The early part of this more personal story is set out in
Quant’s breathless but absorbing 1966 autobiography, Quant on Quant, republished last year by the V. & A. The exhibition
was further complemented by the Fashion and Textile Museum’s exhibition Swinging London: A Lifestyle Revolution /
Terence Conran – Mary Quant (closed 2nd June), which explored the wider
connections, often based on friendship, of Quant’s most famous decade. This
fascinating small show included the work of the Independent Group, Terence
Conran’s development of Habitat, the tableware of the ceramic designer David
Queensberry, the cookery books of Elizabeth David illustrated by John Minton and
Renato Guttuso, and the urban ruralism of Bernard and Laura Ashley’s early
experiments with textiles and, subsequently, fashion.
A well-illustrated book with the same title by Geoffrey
Rayner and Richard Chamberlain gives a sense of the Fashion and Textile Museum exhibition.
It can usefully be read alongside the V. & A.’s excellent but less evocative
publication.
1 See E. Carter: exh. cat.
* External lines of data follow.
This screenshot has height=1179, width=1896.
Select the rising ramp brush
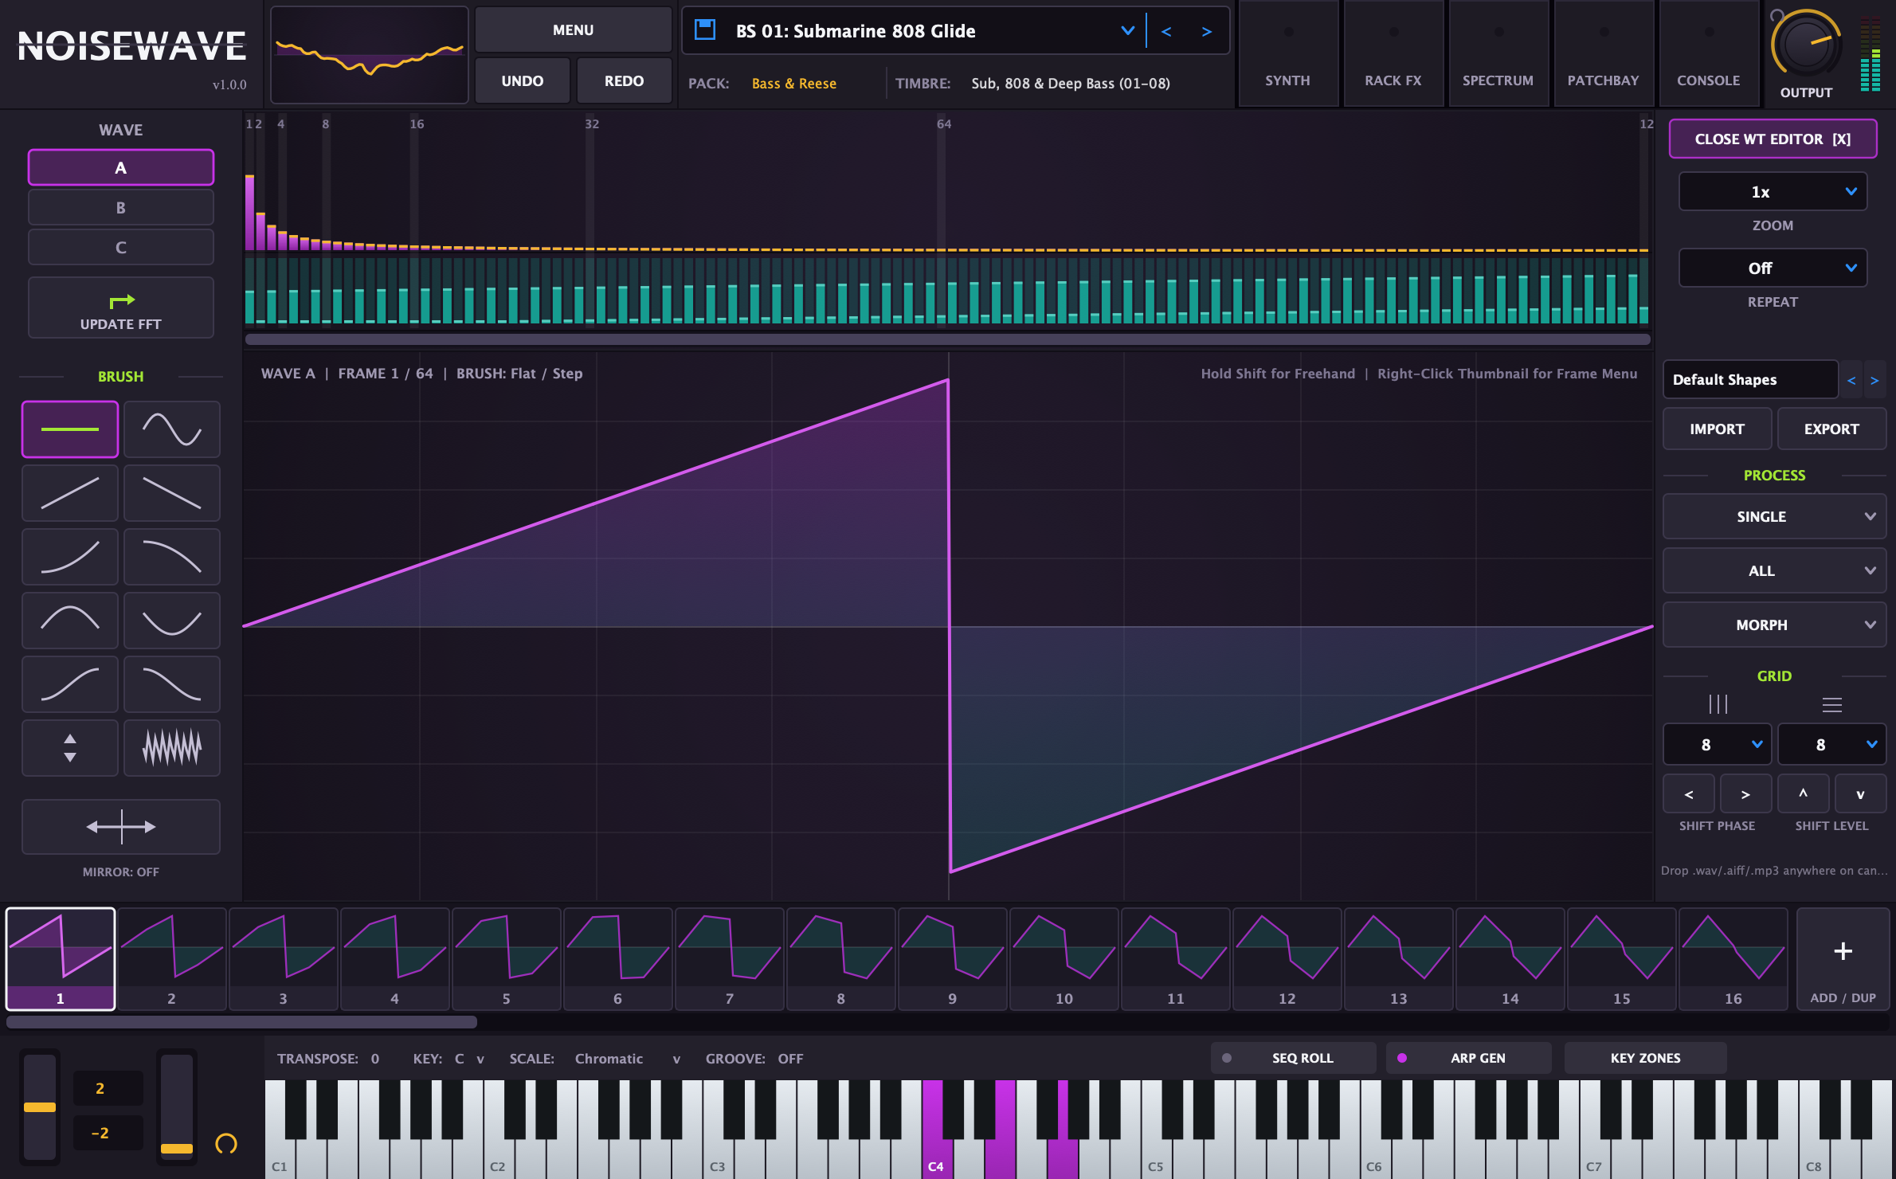[70, 492]
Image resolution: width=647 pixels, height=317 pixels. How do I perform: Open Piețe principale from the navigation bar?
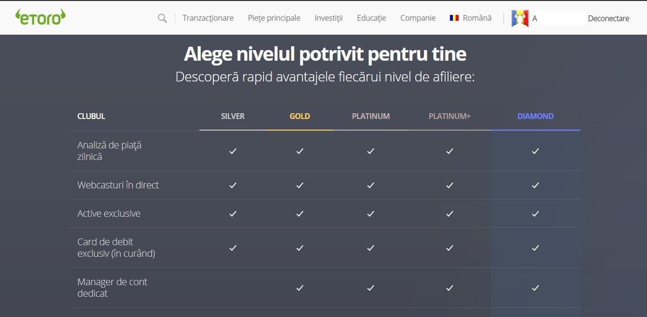click(274, 18)
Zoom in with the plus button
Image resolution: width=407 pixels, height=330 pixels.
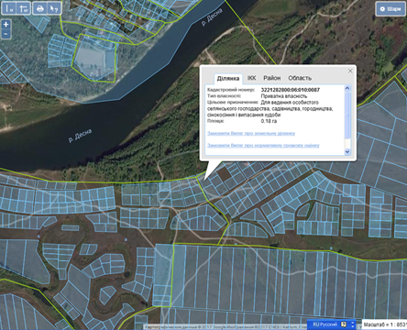click(x=6, y=25)
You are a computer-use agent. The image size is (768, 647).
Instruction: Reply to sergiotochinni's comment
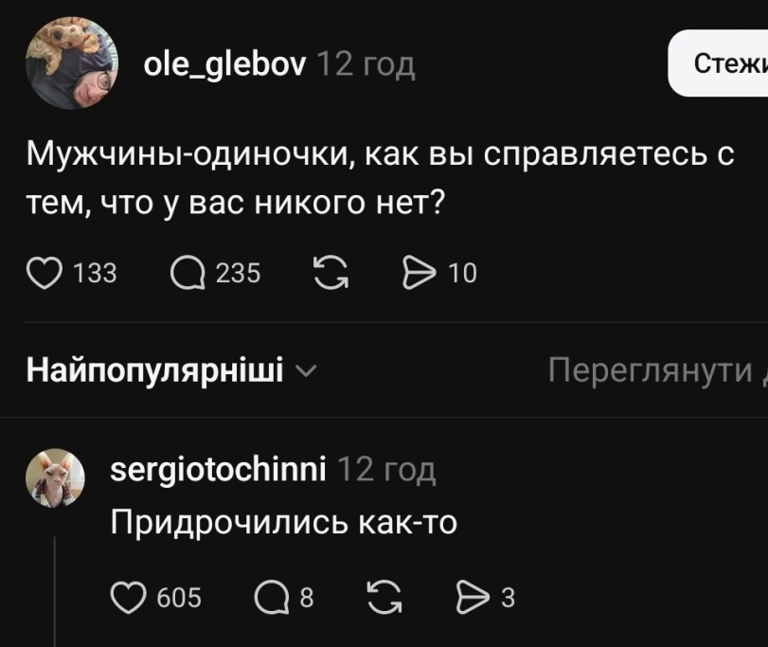click(272, 597)
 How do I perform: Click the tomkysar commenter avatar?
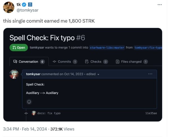tap(14, 74)
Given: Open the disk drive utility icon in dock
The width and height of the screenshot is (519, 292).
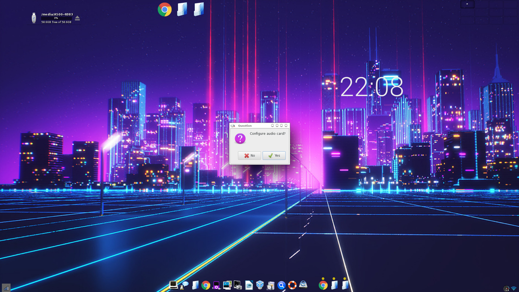Looking at the screenshot, I should 303,285.
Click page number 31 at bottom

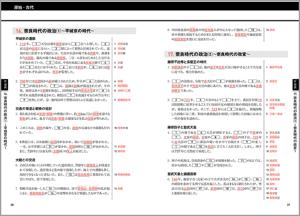click(x=288, y=205)
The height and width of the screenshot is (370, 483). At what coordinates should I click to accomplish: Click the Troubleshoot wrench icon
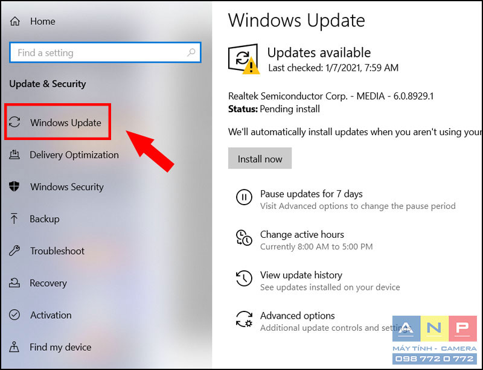tap(14, 250)
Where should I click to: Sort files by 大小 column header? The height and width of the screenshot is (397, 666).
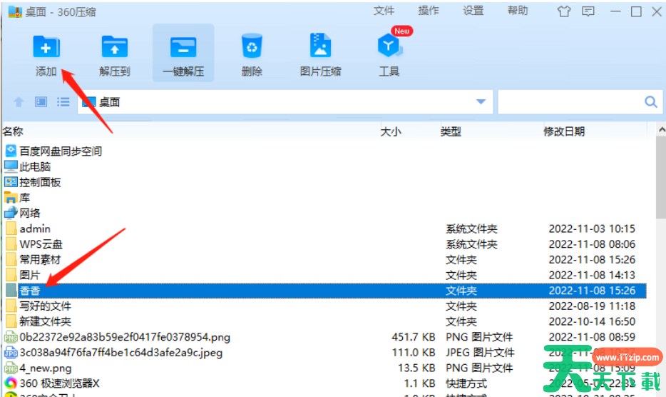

Mary Quant’s London, London
(London Museum) 1973–74, possibly inspired by the equally bold and innovative
Fashion: An Anthology curated for the Victoria and Albert Museum in 1971 by
Cecil Beaton; and J. Clark and A. de la Haye: Exhibiting Fashion: Before and After
1971, New Haven and London 2014.
2 Quoted in R. Weight: Patriots: National Identity in
Britain 1940–2000, London 2002, pp.381–82.
3 Catalogue: Mary Quant, by Jenny Lister. 256 pp. incl. 220
col. + b. & w. ills. (V&A Publishing, London, 2019), £25. ISBN
978–1–85177–995–6.
4 See Weight, op. cit. (note 2), p.403.